What is MCLR?
MCLR (Marginal Cost of Funds-based Lending Rate) is the minimum interest rate at which a bank can lend, prescribed by RBI in 2016 to improve monetary policy transmission. Many older retail and corporate loans are still linked to MCLR.
| Meaning | MCLR (Marginal Cost of Funds-based Lending Rate) is the minimum interest rate at which a bank can lend, prescribed by RBI in 2016 to improve monetary policy transmission. Many older retail and corporate loans are still linked to MCLR. |
|---|---|
| Category | Banking |
| Related Laws | RBI MCLR Directions, 2016 |
| Who Uses It | Banks, borrowers |
| Why It Matters | Floor for loan pricing on legacy loans. |
MCLR explained in plain English
A practitioner's view written for borrowers and advisors — not a textbook definition.
MCLR (Marginal Cost of Funds-based Lending Rate) is the minimum interest rate at which a bank can lend, prescribed by RBI in 2016 to improve monetary policy transmission. Many older retail and corporate loans are still linked to MCLR.

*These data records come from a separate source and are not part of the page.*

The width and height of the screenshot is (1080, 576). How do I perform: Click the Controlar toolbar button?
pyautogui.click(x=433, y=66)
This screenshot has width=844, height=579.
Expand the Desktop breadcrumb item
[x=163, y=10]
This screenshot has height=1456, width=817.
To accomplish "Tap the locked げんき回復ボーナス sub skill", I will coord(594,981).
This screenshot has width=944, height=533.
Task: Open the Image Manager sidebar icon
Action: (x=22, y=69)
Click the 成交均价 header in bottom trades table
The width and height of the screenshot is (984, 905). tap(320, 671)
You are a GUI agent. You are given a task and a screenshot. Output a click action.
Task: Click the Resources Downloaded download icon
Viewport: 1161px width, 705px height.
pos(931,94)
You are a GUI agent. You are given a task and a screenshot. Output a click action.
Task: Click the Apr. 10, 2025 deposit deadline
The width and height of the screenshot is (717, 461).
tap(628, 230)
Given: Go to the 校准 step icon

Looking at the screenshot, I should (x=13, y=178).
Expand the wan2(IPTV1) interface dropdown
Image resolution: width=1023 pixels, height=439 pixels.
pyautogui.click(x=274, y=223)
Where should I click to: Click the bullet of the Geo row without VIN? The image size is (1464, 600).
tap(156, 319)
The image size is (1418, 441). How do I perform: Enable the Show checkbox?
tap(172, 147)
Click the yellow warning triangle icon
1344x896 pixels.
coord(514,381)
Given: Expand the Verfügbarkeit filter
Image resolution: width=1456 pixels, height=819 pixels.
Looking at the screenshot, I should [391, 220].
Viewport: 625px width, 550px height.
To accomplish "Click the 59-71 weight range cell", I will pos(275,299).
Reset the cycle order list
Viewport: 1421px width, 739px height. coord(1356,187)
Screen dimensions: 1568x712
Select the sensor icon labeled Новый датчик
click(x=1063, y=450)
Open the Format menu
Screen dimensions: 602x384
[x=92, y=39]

In practice, MCLR is used most often by banks, borrowers. Each of them sees the term from a slightly different angle: borrowers care about protection and outcomes, lenders care about classification and recovery, regulators care about consistency and disclosure.
The legal anchor for MCLR is RBI MCLR Directions, 2016. RBI master directions, the SARFAESI Act 2002, the RDB Act 1993 and the IBC 2016 commonly interplay, depending on the loan size, security and stage of stress.
Why does it matter? Floor for loan pricing on legacy loans. For a stressed borrower, getting this concept right early often saves several months of penal interest, legal cost and credit-score damage.
A real example: A home loan priced at 1-year MCLR + 25 bps spread. The mechanics may look complex, but the underlying logic — the bank wants closure, the borrower wants a fair outcome — is straightforward once the right framework is in place.
If you are facing a situation involving MCLR, the safest first step is a structured case review with a senior ex-banker who has handled comparable matters across banks and ARCs in India.
Where you'll encounter MCLR
Whenever a loan moves from "Standard" to "stressed", MCLR is one of the words that starts appearing in notices, bank emails and lawyers' opinions.
Sanctioning committees, recovery teams and risk officers use MCLR to classify accounts, decide provisioning and approve resolution paths.
MCLR appears in pleadings, securitisation applications, OAs, Section 7/9 petitions and SARFAESI writs as part of the dispute record.
When stressed loans are sold to ARCs or special-situations investors, MCLR is used in term sheets, assignment agreements and due-diligence reports.